Cross-Modal-Retrieval-using-CMFH

This is my implementation of Cross-Modal retrieval using Collective Matrix Factorization Hashing (CMFH) originally described in link. CMFH helps us to generate unified embeddings for different modes of data in such a way that similar semantic data is nearer ( For eg, a video and its corresponding text being nearer in the common embedding space). In this repo, we demonstrate training and testing for video-text and text-video retrievals on MSR-VTT-10K dataset.

To train CMFH from scratch follow these steps:

  1. Since, generation of feature matrices is a time comsuming task, you may want to download the precomputed feature matrices X1 for training videos ,X2 for corresponding annotated texts, X1_test for test videos and X2_test for corresponding annotated texts and put it in feature_matrices folder.
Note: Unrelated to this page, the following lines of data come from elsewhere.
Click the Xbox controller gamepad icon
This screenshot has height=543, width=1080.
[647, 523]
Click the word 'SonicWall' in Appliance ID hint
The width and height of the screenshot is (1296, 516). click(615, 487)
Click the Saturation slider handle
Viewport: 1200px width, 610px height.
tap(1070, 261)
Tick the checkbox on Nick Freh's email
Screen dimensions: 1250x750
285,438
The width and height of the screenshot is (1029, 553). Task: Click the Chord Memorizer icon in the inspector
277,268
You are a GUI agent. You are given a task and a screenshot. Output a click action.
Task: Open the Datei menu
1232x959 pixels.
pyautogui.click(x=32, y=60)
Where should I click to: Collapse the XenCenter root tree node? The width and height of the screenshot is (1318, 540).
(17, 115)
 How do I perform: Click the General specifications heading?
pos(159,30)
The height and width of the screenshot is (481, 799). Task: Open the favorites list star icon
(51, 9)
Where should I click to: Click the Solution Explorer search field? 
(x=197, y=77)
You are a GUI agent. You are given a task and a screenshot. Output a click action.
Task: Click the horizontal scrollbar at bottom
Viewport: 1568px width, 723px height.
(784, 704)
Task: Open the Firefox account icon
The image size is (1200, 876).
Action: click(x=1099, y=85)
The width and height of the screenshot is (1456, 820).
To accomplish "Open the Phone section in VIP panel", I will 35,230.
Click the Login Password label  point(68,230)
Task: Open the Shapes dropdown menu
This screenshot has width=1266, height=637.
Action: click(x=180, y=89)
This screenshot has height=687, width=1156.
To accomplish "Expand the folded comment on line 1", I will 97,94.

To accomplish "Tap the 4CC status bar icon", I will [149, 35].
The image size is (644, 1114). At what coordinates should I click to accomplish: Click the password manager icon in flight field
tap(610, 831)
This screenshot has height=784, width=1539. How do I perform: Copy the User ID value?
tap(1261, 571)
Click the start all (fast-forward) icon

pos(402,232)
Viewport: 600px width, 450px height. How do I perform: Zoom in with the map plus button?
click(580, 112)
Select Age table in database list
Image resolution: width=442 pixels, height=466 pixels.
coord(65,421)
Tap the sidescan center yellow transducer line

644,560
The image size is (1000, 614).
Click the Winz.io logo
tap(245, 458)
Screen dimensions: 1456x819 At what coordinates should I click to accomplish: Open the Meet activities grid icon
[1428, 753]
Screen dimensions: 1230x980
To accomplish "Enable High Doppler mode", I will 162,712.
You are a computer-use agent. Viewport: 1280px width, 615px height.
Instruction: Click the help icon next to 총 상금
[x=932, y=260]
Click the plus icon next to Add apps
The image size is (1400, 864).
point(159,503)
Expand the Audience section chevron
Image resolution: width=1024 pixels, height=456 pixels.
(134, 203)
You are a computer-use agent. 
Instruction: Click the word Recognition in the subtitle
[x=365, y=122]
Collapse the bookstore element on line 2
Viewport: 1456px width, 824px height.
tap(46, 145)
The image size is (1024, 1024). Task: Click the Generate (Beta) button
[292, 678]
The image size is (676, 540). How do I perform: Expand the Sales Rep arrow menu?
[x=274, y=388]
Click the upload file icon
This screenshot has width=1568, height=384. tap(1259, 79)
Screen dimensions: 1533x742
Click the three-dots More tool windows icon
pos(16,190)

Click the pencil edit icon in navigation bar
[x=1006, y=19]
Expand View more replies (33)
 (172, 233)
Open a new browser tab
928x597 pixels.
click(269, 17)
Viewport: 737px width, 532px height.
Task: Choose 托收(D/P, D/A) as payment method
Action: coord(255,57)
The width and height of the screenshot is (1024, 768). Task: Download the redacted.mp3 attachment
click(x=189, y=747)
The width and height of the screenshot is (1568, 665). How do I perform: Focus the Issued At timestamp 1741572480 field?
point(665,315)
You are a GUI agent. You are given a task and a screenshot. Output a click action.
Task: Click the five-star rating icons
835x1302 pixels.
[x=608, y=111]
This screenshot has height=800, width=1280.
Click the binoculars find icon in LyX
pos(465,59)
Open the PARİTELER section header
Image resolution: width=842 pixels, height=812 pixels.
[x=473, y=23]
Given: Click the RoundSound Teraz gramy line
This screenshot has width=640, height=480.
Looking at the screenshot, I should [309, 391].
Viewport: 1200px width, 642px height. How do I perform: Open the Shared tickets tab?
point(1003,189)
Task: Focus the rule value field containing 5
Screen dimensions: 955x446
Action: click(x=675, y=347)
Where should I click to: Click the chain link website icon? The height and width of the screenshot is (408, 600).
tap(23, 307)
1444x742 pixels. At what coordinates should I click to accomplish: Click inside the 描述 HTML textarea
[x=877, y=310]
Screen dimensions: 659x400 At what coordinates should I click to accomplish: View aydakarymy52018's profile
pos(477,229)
Feature matrices are of dimension (d * n) where where d is the length of embedding a single video or a text and n is the number of samples in training set.

For folks willing to generate feature matrices themselves, can download the train videos from here and put them in respective folder.

  1. Run the following command

python train.py

For folks , just interested in testing the joint embeddings for video-text and text-video retrievals can follow these steps:

  1. Download pre-trained projection matrices P1 from here and P2 from here and save them as P1.npy and P2.npy respectively in projection_matrices folder.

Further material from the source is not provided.